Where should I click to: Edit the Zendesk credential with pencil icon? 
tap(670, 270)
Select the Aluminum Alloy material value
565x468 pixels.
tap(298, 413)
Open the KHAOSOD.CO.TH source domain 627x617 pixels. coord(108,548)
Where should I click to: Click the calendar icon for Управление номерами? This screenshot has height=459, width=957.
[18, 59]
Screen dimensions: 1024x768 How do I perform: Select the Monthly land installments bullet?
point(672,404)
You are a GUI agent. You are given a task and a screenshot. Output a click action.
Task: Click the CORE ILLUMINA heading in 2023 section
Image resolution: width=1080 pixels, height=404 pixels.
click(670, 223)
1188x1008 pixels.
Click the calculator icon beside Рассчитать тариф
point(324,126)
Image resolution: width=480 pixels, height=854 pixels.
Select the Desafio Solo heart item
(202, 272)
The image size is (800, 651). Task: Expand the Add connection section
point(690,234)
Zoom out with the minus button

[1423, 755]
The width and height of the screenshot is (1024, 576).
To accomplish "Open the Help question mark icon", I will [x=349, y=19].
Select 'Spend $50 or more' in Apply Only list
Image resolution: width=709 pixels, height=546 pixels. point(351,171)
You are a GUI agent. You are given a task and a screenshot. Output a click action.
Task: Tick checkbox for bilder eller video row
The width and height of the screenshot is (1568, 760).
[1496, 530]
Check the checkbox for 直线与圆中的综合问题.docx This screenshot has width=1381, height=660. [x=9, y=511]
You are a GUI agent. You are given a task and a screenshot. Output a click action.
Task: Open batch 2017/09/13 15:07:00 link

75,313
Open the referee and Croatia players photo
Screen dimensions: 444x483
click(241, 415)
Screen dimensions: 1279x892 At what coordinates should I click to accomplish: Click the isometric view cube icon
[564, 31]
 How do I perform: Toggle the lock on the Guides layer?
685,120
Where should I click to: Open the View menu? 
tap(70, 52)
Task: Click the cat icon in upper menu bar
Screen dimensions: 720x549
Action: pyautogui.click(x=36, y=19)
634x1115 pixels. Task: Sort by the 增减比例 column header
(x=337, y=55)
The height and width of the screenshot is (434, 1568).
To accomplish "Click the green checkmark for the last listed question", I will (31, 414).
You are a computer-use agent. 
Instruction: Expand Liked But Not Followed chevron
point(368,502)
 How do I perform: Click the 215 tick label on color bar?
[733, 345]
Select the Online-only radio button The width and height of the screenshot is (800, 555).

* * * * * * *

Give the entries again exactly, every one.

■ **Result below**
Where should I click to: Edit the Zendesk credential with pencil icon? 
tap(670, 270)
Select the Aluminum Alloy material value
565x468 pixels.
tap(298, 413)
Open the KHAOSOD.CO.TH source domain 627x617 pixels. coord(108,548)
Where should I click to: Click the calendar icon for Управление номерами? This screenshot has height=459, width=957.
[18, 59]
Screen dimensions: 1024x768 How do I perform: Select the Monthly land installments bullet?
point(672,404)
You are a GUI agent. You are given a task and a screenshot. Output a click action.
Task: Click the CORE ILLUMINA heading in 2023 section
Image resolution: width=1080 pixels, height=404 pixels.
click(670, 223)
1188x1008 pixels.
Click the calculator icon beside Рассчитать тариф
point(324,126)
Image resolution: width=480 pixels, height=854 pixels.
Select the Desafio Solo heart item
(202, 272)
The image size is (800, 651). Task: Expand the Add connection section
point(690,234)
Zoom out with the minus button

[1423, 755]
The width and height of the screenshot is (1024, 576).
To accomplish "Open the Help question mark icon", I will [x=349, y=19].
Select 'Spend $50 or more' in Apply Only list
Image resolution: width=709 pixels, height=546 pixels. point(351,171)
You are a GUI agent. You are given a task and a screenshot. Output a click action.
Task: Tick checkbox for bilder eller video row
The width and height of the screenshot is (1568, 760).
[1496, 530]
Check the checkbox for 直线与圆中的综合问题.docx This screenshot has width=1381, height=660. [x=9, y=511]
You are a GUI agent. You are given a task and a screenshot. Output a click action.
Task: Open batch 2017/09/13 15:07:00 link

75,313
Open the referee and Croatia players photo
Screen dimensions: 444x483
click(241, 415)
Screen dimensions: 1279x892 At what coordinates should I click to accomplish: Click the isometric view cube icon
[564, 31]
 How do I perform: Toggle the lock on the Guides layer?
685,120
Where should I click to: Open the View menu? 
tap(70, 52)
Task: Click the cat icon in upper menu bar
Screen dimensions: 720x549
Action: pyautogui.click(x=36, y=19)
634x1115 pixels. Task: Sort by the 增减比例 column header
(x=337, y=55)
The height and width of the screenshot is (434, 1568).
To accomplish "Click the green checkmark for the last listed question", I will (31, 414).
You are a computer-use agent. 
Instruction: Expand Liked But Not Followed chevron
point(368,502)
 How do I perform: Click the 215 tick label on color bar?
[733, 345]
Select the Online-only radio button The width and height of the screenshot is (800, 555).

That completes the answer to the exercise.